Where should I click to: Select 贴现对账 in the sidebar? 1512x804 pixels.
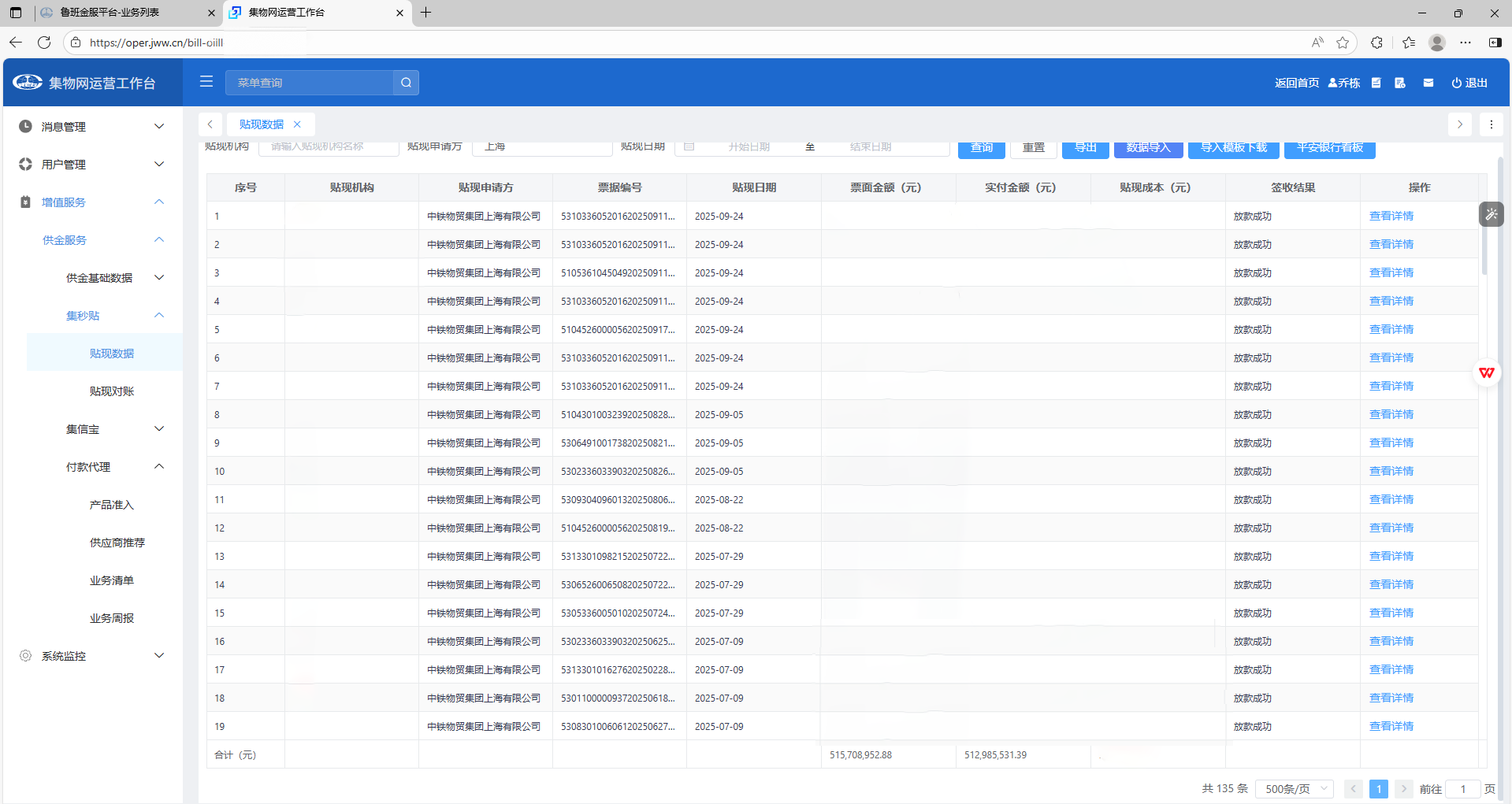click(x=112, y=391)
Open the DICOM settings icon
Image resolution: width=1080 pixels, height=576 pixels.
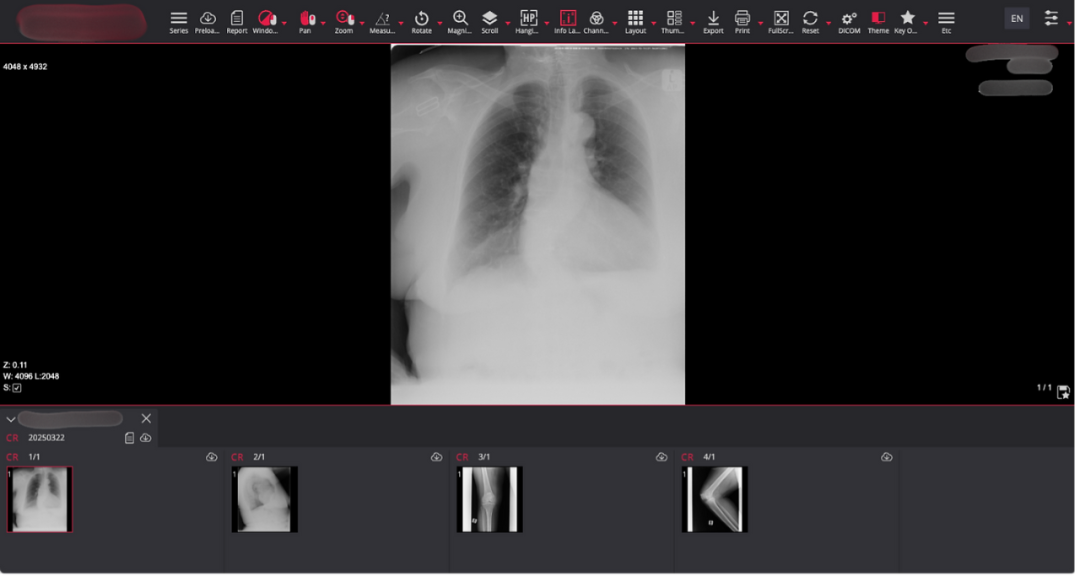tap(848, 18)
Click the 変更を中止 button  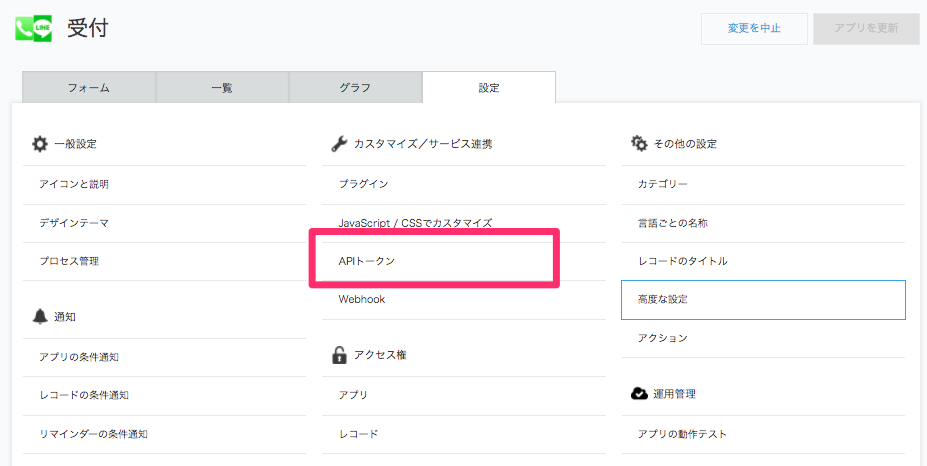[754, 28]
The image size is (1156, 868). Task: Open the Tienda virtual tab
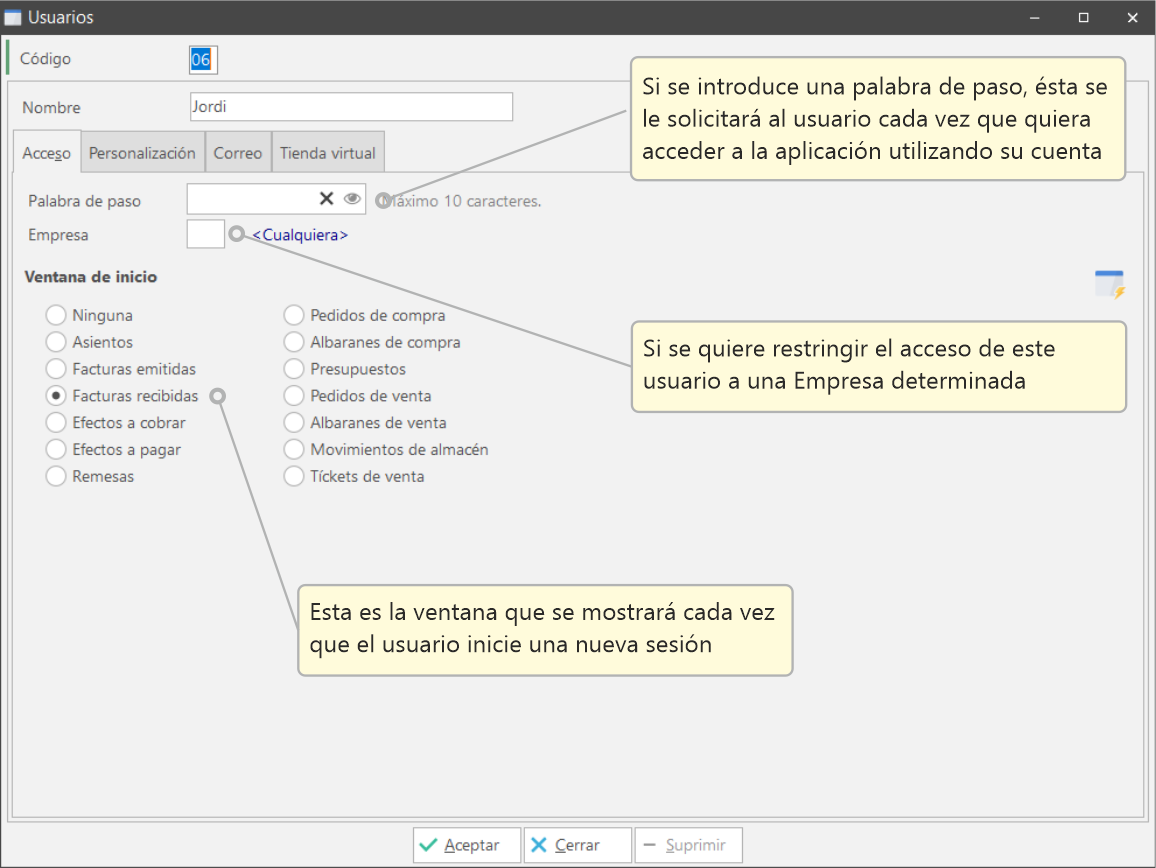[328, 153]
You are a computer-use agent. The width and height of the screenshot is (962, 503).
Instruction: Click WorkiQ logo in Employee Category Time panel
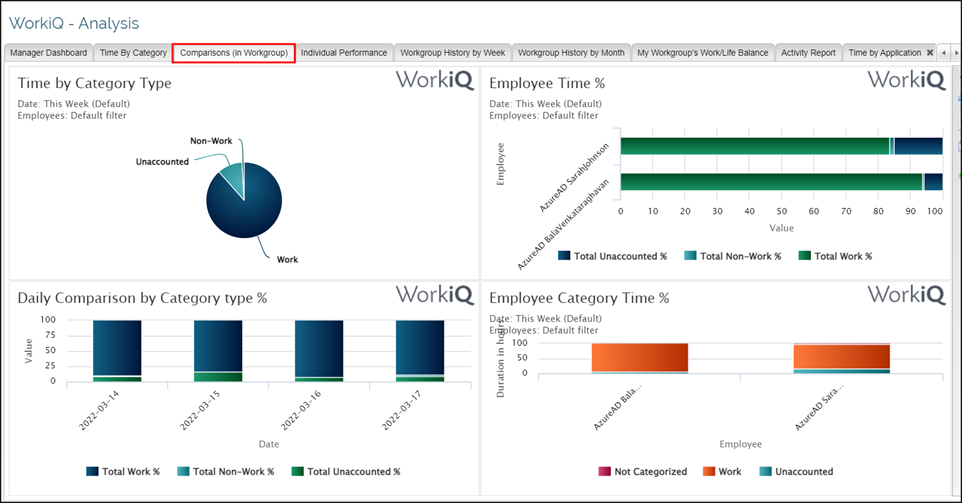(x=906, y=294)
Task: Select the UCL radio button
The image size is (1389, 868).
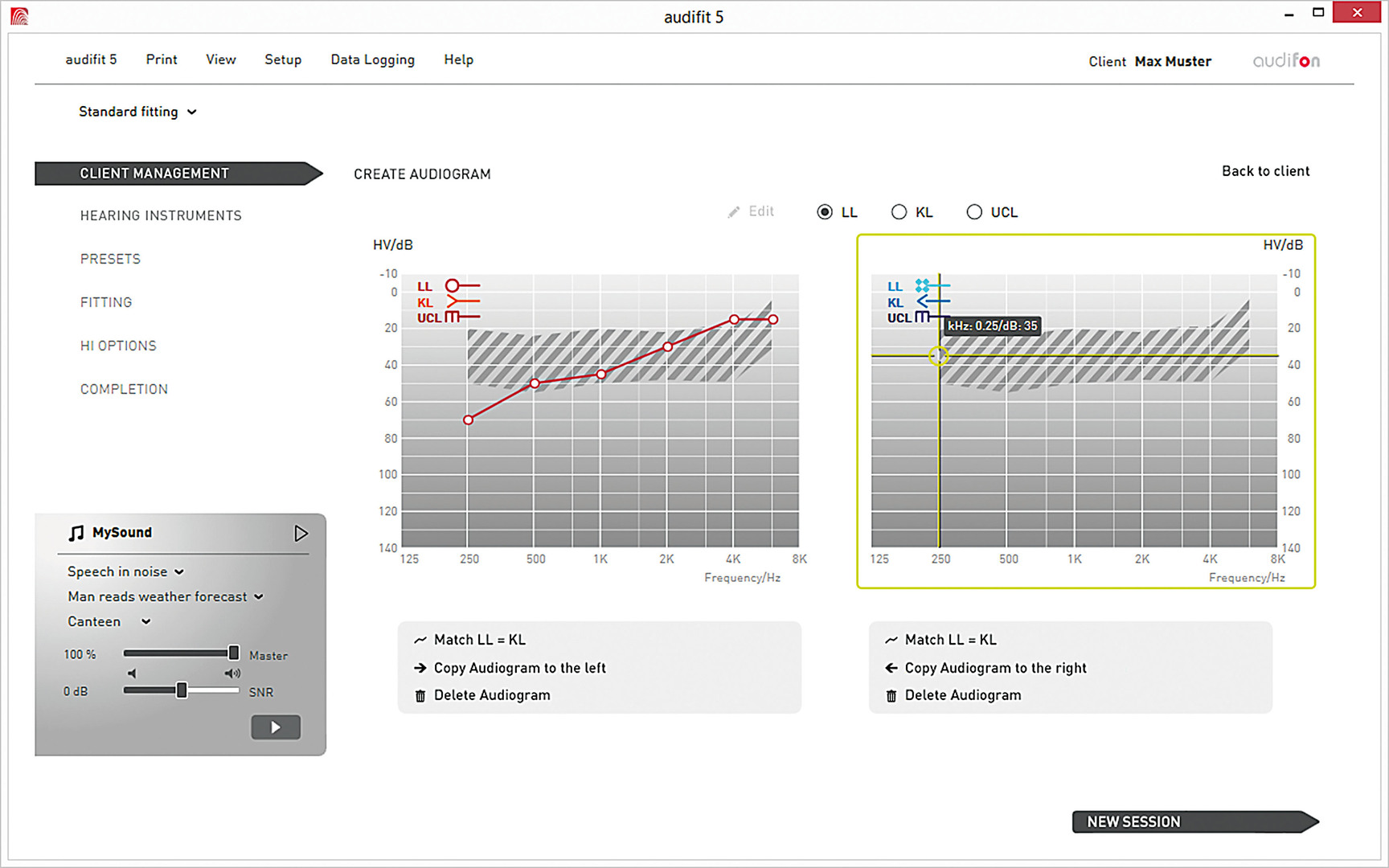Action: point(974,212)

## Set task:
Lay out the lines from the one containing "You are a computer-use" up to and including the last line of the records as a JSON list of strings, with one string per line and no blank lines. Leave the pictures out.

## Answer to this exercise:
[
  "You are a computer-use agent. The width and height of the screenshot is (962, 503).",
  "Instruction: Click WorkiQ logo in Employee Category Time panel",
  "(x=906, y=294)",
  "Task: Select the UCL radio button",
  "The image size is (1389, 868).",
  "Action: point(974,212)"
]